An intermediary such as a site with user-generated content, like Wikipedia, would need different terms of use from an intermediary such as an e-mail provider, because the kind of liability they accrue are different, Prakash wrote in his blog.  
he draft rules also add new provisions that appear designed to give the government easier access to content from intermediaries. Intermediaries will be required to provide information to authorized government agencies for investigative, protective, cybersecurity or intelligence activity, according to the rules. 
Information will have to be provided for the purpose of verification of identity, or for prevention, detection, prosecution and punishment of offenses, on a written request stating clearly the purpose of seeking such information, the rules add.  
The IT Act already has specific procedures in this connection for very specific information requirements, but the draft rules have broadened this to a general requirement for intermediaries to provide information, Prakash said.
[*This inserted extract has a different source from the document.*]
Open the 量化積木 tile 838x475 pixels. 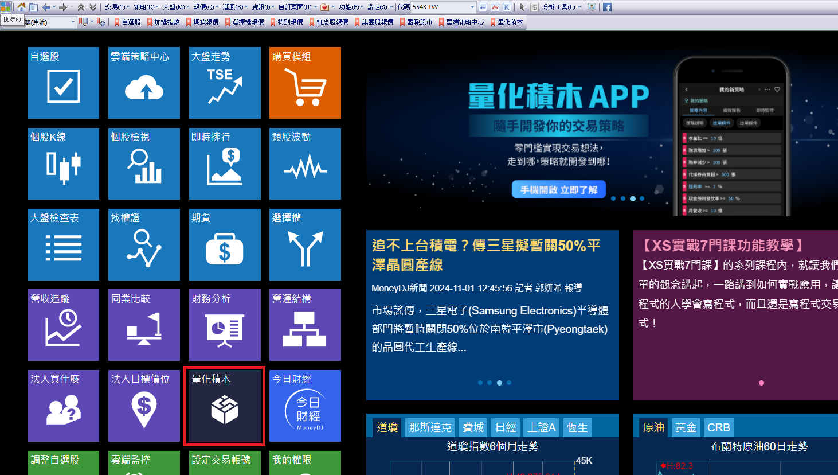[x=224, y=406]
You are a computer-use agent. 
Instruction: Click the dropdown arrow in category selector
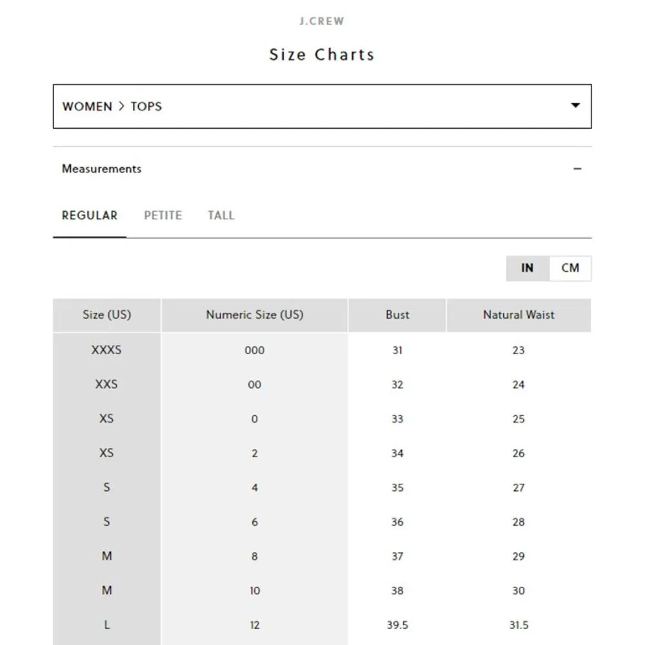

The new rule could in fact be a way of circumventing the earlier laws, he added. 
The draft rules assume significance in the context of recent moves by the Indian government to get Research In Motion to provide access to information on BlackBerry services in India. While providing lawful access to its consumer services like BlackBerry Messenger, RIM has declined to provide access to its corporate service, BlackBerry Enterprise Server, claiming that it does not have access to customers' encryption keys. 
The Indian government has previously also said it would demand lawful access from Google's Gmail and Skype, but has not taken any action so far in this direction. 
The draft rules will require compliance from a number of entities who until now had thought they were outside the ambit of compliance, Duggal said.

Google did not immediately respond to e-mailed requests for its comments on the new rules. Microsoft said that the government should set the policy objectives and provide directional framework, and still allow flexibility to intermediaries to set the data protection measures as they deem fit for different situations and services. 
"We believe that the intermediary should be obliged to take down non-compliant content on being notified of the same as well as terminate access rights for those who use these platforms for dissemination of non-compliant content," Microsoft said in an e-mailed statement. Non-compliance include, but is not limited to, copyrights, it added.